Insecure software can pose a risk to the overall security of users’ systems. Security issues can lead to negative publicity and end-user support problems for Apple and third parties.
Respect Users’ Privacy
Your bundled software may use the Internet to communicate with your servers or third party servers. If so, you should provide clear and concise information to the user about what information is sent or retrieved and the reason for sending or receiving it.
Encryption should be used to protect the information while in transit. Servers should be authenticated before transferring information.
Provide Upgrade Information
Provide information on how to upgrade to the latest version. Consider implementing a “Check for updates…” feature. Customers expect (and should receive) security fixes that affect the software version they are running.
You should have a way to communicate available security fixes to customers.

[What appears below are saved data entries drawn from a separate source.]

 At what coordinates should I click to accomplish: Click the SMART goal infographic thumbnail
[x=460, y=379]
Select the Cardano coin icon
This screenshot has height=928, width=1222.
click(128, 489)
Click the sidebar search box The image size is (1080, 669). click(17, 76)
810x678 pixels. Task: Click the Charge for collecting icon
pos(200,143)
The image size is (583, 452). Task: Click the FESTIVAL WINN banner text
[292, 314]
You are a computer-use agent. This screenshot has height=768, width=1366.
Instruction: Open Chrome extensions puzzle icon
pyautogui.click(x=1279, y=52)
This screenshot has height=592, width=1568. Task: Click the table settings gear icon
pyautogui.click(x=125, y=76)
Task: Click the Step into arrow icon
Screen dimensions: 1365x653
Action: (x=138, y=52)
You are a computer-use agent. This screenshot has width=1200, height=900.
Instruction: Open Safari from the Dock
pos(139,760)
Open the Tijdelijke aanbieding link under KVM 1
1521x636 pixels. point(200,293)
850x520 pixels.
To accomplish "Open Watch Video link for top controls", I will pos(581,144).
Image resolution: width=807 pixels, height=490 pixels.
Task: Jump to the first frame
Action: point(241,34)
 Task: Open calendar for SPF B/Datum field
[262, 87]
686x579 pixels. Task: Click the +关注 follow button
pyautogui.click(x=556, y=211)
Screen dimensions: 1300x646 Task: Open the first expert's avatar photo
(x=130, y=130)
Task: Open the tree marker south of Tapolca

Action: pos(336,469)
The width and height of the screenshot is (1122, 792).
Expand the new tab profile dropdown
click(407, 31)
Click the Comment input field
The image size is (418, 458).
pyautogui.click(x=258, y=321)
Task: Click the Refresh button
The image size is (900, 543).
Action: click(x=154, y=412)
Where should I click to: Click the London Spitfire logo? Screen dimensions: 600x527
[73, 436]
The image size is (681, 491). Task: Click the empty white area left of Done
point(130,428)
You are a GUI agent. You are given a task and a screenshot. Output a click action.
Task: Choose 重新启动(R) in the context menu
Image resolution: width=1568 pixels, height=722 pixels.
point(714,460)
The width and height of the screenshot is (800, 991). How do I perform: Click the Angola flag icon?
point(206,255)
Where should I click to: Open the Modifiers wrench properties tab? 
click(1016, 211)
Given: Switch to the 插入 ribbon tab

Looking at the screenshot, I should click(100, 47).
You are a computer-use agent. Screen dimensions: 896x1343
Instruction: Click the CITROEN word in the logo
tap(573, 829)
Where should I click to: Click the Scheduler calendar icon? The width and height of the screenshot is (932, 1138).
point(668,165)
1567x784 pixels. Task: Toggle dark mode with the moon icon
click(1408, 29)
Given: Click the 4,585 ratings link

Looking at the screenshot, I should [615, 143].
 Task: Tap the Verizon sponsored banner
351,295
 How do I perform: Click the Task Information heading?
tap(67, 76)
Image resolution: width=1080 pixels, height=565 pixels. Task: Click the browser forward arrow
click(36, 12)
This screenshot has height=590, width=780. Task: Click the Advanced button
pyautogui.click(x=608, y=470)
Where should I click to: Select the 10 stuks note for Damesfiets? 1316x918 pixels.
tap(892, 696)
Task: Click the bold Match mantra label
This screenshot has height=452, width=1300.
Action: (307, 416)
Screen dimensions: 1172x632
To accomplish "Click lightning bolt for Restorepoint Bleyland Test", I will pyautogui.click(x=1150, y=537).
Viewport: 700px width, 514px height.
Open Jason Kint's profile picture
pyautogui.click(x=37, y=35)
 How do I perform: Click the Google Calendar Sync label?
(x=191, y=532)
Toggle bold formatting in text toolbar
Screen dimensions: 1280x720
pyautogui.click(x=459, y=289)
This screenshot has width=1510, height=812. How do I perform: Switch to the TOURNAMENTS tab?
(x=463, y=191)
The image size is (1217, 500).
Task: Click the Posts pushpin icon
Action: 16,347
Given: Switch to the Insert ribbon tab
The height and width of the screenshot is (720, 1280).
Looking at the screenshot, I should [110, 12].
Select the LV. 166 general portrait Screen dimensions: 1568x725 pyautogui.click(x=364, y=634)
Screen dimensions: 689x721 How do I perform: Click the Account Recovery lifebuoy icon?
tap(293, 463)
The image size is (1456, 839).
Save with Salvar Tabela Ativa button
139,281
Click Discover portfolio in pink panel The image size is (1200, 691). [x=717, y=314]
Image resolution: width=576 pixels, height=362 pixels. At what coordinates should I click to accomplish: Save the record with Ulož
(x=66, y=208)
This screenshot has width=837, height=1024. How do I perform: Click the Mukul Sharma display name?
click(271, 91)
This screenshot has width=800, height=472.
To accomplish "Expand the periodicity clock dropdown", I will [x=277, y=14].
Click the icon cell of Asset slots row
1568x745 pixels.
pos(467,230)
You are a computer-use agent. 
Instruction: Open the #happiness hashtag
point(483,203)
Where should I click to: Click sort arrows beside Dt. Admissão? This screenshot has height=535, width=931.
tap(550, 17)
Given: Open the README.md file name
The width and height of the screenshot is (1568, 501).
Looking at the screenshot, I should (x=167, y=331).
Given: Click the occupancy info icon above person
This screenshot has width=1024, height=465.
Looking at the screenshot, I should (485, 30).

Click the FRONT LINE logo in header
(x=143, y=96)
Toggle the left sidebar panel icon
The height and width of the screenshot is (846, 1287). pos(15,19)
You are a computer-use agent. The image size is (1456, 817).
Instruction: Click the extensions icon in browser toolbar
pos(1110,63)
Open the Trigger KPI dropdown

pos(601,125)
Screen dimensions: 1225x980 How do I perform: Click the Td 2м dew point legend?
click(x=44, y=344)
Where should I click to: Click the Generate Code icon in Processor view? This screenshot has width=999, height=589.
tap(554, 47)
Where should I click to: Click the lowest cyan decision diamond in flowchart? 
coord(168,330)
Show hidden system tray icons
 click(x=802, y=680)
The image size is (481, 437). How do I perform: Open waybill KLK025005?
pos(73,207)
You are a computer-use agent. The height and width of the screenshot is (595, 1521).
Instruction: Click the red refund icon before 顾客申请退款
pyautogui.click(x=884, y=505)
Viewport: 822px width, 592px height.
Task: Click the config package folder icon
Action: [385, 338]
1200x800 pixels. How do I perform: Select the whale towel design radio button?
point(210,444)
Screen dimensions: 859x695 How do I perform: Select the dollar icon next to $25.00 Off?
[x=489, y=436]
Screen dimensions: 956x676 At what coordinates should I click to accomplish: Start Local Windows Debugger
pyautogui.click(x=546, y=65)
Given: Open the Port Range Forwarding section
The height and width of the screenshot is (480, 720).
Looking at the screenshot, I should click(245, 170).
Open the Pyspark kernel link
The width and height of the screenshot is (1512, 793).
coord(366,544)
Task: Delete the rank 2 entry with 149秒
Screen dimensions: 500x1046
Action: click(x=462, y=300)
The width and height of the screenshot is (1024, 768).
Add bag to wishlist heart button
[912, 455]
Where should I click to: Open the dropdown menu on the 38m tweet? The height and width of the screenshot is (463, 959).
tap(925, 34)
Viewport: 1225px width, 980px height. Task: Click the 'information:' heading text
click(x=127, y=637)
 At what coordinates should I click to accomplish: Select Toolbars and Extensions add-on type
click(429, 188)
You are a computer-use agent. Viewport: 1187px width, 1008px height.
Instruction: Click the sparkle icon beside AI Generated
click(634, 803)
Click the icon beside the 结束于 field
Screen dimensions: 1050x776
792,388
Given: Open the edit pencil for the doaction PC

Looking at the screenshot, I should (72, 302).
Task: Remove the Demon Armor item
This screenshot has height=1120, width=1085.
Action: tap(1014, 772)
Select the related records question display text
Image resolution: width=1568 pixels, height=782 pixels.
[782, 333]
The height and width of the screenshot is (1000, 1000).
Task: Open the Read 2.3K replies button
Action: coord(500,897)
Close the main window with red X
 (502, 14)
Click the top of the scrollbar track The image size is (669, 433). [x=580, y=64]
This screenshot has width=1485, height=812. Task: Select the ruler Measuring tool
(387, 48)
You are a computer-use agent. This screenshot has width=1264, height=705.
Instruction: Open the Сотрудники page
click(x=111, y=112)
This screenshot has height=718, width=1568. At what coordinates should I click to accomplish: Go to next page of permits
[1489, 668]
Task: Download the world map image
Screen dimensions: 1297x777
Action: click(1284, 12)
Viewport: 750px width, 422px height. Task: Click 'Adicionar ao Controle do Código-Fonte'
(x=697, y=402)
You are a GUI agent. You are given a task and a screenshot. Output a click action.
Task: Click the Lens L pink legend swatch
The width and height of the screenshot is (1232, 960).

If possible, you should use the Mac App Store for providing upgrades. The Mac App Store provides a single, standard interface for updating all of a user’s software. The Mac App Store also provides an expedited app review process for handling critical security fixes.
Store Information in Appropriate Places
Store user-specific information in the home directory, with appropriate file system permissions.
Take special care when dealing with shared data or preferences.
Follow the guidelines about file system permissions set forth in File System Programming Guide.
Take care to avoid race conditions and information disclosure when using temporary files. If possible, use a user-specific temporary file directory.
Avoid Requiring Elevated Privileges
Do not require or encourage users to be logged in as an admin user to install or use your application. You should regularly test your application as a normal user to make sure that it works as expected.
Implement Secure Development Practices
Educate your developers on how to write secure code to avoid the most common classes of vulnerabilities:
Format string vulnerabilities
Pay special attention to code that:
deals with potentially untrusted data, such as documents or URLs
communicates over the network
handles passwords or other sensitive information
runs with elevated privileges such as root or in the kernel
Use APIs appropriate for the task:
Use APIs that take security into account in their design.
Avoid low-level C code when possible (e.g. use NSString instead of C-strings).
Use the security features of OS X to protect user data.
Test for Security
As appropriate for your product, use the following QA techniques to find potential security issues:
Test for invalid and unexpected data in addition to testing what is expected. (Use fuzzing tools, include unit tests that test for failure, and so on.)
Static code analysis
Code reviews and audits
The other chapters in this document describe best practices for writing secure code, including more information on the topics referenced above.
Security Overview and Cryptographic Services Guide contain detailed information on security functionality in OS X that developers can use.